School 'Help Line' to Aid Abuse Victims

By Walter V. Robinson
Boston Globe
March 14, 2002

Boston College High School has set up a toll-free "help line" staffed by trained social workers as part of an effort to reach out to alumni who might have been molested by Jesuits at the all-boys school.

After disclosures last week that several Jesuits assigned to the school in the 1970s and 1980s allegedly abused some students, the school is also sending letters this week to its 13,000 alumni.

The letter, from Robert W. Howe, the chairman of the school's board of trustees, assures graduates that BC High is eager to get at the truth behind the allegations, assist victims, and "bring healing to this painful period of our history."

Howe also urges graduates who want to speak confidentially about the issue to call the toll-free number (800) 245-4348.

Last week, the names of four Jesuits and one former Jesuit who taught at the prestigious 139-year-old school were turned over to Suffolk County prosecutors because there was at least one allegation of sexual molestation against each of the five.

Earlier last week, the Globe reported details of allegations, made by former students in interviews, against three of the five: the Revs. James F. Talbot, Francis J. McManus, and Stephen F. Dawber. The alleged sexual misconduct occurred in the 1970s and early 1980s.

Also turned over to prosecutors were the names of the Rev. Michael J. Kossak, who left the school in 1989 after just one year, and John H. Acres, 63, who has since left the Jesuit order.

At least 15 to 20 alleged victims of Talbot have now come forward, according to a count of graduates who have contacted the Globe, several attorneys, and school officials.

Dawber, who had returned to teach at the school a decade ago, was immediately suspended by William T. Kemeza, the school's principal and acting president. McManus, who had been a chaplain in recent years at St. Luke's Hospital in New Bedford, was placed on administrative leave by the Society of Jesus.
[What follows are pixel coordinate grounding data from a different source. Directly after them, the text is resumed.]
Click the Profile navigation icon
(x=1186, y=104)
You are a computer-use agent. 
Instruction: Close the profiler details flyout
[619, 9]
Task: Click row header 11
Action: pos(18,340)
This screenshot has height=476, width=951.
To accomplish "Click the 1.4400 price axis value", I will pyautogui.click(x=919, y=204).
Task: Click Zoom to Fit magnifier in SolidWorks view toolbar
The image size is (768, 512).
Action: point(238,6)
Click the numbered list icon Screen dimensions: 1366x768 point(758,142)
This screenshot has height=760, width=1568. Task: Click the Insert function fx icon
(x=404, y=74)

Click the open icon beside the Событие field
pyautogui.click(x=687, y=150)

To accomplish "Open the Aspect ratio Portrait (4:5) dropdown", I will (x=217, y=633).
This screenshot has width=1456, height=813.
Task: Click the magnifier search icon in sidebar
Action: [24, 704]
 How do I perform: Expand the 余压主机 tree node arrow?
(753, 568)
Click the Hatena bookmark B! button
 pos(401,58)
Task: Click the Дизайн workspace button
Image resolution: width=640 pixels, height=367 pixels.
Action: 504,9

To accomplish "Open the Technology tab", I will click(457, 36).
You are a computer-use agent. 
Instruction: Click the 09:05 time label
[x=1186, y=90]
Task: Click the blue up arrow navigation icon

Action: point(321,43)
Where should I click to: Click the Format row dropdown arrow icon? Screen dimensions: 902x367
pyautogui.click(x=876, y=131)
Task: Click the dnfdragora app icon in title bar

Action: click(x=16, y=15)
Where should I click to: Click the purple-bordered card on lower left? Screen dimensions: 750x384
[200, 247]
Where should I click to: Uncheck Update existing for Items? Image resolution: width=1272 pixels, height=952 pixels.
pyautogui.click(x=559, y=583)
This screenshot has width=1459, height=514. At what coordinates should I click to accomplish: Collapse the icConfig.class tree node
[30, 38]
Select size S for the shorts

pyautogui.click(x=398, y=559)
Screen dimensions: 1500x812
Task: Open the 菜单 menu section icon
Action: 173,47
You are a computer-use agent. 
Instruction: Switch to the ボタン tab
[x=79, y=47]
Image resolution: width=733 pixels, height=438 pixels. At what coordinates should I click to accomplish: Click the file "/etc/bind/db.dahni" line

Talbot was removed as a teacher at another Jesuit preparatory school, Cheverus High in Portland, Maine, after a 1998 accusation in a lawsuit that he molested a student there in the 1980s. The suit was subsequently settled.

Talbot was transferred from BC High to Cheverus in 1980, and correspondence from 1979 and 1980 suggests that it was his inappropriate behavior that prompted the move. Talbot, who was also the soccer coach, often had small groups of students wrestling, sometimes clad only in athletic supporters.

In interviews, several of the former students described one-on-one wrestling sessions in which Talbot, sometimes forcibly, molested them.